AIM OF THE EXERCISE: Reproduce the rows below verbatim, from the line containing "What do you see at coordinates (172, 104)" through the line containing "I want to click on column-header-klasname: KlasName, so", inclusive.

INPUT RECORDS:
- - -
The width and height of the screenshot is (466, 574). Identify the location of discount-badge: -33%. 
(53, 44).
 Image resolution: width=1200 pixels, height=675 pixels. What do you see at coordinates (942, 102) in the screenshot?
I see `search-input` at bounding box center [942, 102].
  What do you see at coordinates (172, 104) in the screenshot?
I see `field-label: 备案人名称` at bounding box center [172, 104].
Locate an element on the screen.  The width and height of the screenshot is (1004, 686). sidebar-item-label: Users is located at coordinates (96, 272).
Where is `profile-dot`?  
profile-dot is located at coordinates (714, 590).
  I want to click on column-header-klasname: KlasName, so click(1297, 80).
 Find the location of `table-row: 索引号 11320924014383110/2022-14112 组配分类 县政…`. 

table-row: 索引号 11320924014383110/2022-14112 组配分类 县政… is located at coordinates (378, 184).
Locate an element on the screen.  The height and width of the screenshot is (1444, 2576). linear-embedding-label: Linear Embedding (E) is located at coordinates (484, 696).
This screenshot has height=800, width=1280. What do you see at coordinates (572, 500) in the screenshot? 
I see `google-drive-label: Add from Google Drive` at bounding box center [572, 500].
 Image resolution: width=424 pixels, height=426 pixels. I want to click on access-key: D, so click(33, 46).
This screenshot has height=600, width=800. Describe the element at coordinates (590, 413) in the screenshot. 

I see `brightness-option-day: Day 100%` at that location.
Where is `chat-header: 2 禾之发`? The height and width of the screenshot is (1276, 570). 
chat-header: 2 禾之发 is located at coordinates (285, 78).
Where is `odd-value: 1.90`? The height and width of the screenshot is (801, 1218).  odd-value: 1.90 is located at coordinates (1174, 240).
- - -
RESULT OF THE EXERCISE:
  What do you see at coordinates (172, 104) in the screenshot?
I see `field-label: 备案人名称` at bounding box center [172, 104].
Locate an element on the screen.  The width and height of the screenshot is (1004, 686). sidebar-item-label: Users is located at coordinates (96, 272).
Where is `profile-dot`?  
profile-dot is located at coordinates (714, 590).
  I want to click on column-header-klasname: KlasName, so click(1297, 80).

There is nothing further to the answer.